**Task instructions**
Count the lines in the items below that contain the word "Collapse". Give only the number.

**Items**

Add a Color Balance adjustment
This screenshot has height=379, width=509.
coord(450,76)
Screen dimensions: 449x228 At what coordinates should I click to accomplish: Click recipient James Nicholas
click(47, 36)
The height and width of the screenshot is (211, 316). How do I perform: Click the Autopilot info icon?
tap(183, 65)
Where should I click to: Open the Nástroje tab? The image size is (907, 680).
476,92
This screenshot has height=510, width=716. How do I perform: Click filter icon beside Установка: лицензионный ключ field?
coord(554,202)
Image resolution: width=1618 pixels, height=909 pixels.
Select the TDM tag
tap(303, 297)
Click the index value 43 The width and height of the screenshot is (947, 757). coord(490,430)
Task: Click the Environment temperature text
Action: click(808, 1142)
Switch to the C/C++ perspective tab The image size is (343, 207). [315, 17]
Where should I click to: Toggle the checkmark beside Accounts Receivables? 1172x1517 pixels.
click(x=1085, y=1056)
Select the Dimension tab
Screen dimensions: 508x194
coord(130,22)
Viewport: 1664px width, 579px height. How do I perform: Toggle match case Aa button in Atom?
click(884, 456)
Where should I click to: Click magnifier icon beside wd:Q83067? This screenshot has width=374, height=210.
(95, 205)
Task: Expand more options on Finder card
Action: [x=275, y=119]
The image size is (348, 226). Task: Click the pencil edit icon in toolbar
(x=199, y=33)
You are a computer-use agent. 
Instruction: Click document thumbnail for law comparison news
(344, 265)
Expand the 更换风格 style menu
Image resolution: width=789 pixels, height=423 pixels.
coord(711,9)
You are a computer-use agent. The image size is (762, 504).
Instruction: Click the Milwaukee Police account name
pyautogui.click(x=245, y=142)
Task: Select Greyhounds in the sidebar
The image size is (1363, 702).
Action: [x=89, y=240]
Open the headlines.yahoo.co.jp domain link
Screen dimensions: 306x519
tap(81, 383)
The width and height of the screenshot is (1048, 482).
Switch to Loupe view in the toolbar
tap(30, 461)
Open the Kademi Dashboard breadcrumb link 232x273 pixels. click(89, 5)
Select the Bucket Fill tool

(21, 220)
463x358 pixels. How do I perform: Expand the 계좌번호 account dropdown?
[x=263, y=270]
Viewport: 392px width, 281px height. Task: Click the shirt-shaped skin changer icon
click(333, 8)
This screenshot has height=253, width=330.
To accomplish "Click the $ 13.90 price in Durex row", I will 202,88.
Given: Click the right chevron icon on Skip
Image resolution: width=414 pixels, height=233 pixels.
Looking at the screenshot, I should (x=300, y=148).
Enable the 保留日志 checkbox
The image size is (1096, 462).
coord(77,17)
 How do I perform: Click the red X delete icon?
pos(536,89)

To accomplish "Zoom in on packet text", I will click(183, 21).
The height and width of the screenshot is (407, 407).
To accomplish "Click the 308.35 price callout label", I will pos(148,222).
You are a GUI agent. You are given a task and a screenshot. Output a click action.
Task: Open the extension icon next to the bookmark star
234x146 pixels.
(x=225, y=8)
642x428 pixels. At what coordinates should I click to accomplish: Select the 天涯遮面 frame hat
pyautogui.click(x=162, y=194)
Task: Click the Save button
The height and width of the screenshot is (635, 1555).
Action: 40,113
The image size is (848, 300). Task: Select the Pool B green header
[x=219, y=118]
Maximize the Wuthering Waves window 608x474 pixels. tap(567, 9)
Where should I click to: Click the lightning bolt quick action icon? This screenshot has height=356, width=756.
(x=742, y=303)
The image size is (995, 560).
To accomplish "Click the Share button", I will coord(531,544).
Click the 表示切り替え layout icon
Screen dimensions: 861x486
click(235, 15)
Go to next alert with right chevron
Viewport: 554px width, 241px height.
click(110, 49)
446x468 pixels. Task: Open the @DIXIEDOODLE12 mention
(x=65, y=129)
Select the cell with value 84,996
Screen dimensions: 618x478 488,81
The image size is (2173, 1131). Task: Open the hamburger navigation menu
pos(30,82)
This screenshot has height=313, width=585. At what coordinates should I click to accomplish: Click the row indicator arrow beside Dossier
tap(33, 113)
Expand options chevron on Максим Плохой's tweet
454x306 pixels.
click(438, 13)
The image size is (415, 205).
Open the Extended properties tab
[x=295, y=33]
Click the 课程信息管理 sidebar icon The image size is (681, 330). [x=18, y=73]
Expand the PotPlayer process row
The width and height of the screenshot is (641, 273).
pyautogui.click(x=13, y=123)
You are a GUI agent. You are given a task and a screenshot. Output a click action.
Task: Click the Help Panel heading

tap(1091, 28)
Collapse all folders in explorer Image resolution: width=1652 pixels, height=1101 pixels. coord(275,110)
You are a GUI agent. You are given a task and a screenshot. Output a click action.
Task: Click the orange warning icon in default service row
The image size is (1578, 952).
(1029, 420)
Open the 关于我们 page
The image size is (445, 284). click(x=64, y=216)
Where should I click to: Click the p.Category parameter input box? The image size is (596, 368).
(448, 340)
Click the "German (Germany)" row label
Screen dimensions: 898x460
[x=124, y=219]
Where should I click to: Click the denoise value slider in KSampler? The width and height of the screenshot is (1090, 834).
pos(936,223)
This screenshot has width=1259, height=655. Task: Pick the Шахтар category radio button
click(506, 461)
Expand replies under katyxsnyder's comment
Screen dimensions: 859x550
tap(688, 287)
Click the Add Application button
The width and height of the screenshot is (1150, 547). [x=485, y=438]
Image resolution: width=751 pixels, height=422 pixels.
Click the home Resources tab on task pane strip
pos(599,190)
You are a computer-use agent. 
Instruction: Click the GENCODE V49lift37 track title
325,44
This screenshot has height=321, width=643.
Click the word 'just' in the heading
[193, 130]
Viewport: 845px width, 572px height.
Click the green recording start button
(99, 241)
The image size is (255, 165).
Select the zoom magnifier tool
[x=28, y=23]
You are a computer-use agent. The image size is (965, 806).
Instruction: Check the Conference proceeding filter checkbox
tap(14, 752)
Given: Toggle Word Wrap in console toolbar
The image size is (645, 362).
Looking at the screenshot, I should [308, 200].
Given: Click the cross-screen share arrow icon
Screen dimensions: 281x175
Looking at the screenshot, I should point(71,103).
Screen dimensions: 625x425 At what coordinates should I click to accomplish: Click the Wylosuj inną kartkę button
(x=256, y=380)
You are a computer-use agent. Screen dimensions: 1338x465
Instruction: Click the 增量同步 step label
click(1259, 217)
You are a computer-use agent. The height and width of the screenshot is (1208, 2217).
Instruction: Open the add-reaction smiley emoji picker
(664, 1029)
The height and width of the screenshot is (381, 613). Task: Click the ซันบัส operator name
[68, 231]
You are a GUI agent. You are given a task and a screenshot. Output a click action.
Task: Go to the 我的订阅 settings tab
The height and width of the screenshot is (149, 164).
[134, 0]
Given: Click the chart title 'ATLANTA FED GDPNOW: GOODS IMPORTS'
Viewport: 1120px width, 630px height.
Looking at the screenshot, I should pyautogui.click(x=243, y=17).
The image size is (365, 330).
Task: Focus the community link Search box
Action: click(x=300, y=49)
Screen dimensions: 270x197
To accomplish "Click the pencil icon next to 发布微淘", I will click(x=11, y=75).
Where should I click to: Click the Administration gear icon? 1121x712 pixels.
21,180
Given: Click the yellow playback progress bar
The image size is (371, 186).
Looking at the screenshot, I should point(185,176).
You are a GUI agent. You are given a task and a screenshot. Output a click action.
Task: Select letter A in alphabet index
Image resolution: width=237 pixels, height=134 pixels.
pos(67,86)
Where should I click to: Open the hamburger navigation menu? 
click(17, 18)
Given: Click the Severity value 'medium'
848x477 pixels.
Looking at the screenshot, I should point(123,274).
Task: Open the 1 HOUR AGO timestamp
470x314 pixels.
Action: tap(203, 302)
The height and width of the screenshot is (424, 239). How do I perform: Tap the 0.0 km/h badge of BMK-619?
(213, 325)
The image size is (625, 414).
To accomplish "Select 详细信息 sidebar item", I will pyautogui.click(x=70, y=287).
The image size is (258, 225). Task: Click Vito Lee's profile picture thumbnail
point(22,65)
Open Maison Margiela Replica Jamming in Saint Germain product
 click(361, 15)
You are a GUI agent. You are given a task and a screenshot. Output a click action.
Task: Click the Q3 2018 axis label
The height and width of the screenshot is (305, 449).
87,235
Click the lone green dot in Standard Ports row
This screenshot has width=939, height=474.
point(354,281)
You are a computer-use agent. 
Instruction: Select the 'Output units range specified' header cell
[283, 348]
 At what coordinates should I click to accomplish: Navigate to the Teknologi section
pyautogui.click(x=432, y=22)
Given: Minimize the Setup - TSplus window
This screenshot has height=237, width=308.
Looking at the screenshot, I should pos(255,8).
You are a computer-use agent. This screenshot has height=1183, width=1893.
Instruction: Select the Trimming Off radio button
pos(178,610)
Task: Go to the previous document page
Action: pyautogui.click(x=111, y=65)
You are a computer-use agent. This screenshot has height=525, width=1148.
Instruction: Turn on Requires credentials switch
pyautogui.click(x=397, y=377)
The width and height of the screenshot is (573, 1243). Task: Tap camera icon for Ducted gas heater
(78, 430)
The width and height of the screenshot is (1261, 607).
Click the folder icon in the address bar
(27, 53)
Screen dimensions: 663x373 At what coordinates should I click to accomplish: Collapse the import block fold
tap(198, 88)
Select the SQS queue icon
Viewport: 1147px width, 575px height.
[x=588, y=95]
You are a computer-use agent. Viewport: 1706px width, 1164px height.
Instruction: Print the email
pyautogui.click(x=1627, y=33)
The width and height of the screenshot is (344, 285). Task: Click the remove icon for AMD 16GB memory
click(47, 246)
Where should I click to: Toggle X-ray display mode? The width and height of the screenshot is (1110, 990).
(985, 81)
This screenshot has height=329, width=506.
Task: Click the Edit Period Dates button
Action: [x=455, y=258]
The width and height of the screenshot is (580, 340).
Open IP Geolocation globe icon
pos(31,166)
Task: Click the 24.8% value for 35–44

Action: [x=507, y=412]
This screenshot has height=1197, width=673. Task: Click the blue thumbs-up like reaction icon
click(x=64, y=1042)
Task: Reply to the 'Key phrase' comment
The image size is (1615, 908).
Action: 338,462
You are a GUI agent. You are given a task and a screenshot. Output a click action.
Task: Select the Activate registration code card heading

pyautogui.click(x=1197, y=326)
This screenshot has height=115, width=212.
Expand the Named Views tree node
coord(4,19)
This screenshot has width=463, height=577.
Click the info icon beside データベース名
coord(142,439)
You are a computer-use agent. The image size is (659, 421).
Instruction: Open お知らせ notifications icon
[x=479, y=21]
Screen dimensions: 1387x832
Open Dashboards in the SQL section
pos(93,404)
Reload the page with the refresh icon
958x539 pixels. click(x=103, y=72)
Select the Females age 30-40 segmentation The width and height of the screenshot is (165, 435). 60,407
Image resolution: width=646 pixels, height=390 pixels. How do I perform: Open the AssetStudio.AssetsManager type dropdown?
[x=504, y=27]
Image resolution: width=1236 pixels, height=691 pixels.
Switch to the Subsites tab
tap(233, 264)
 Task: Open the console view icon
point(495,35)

**Solution below**
2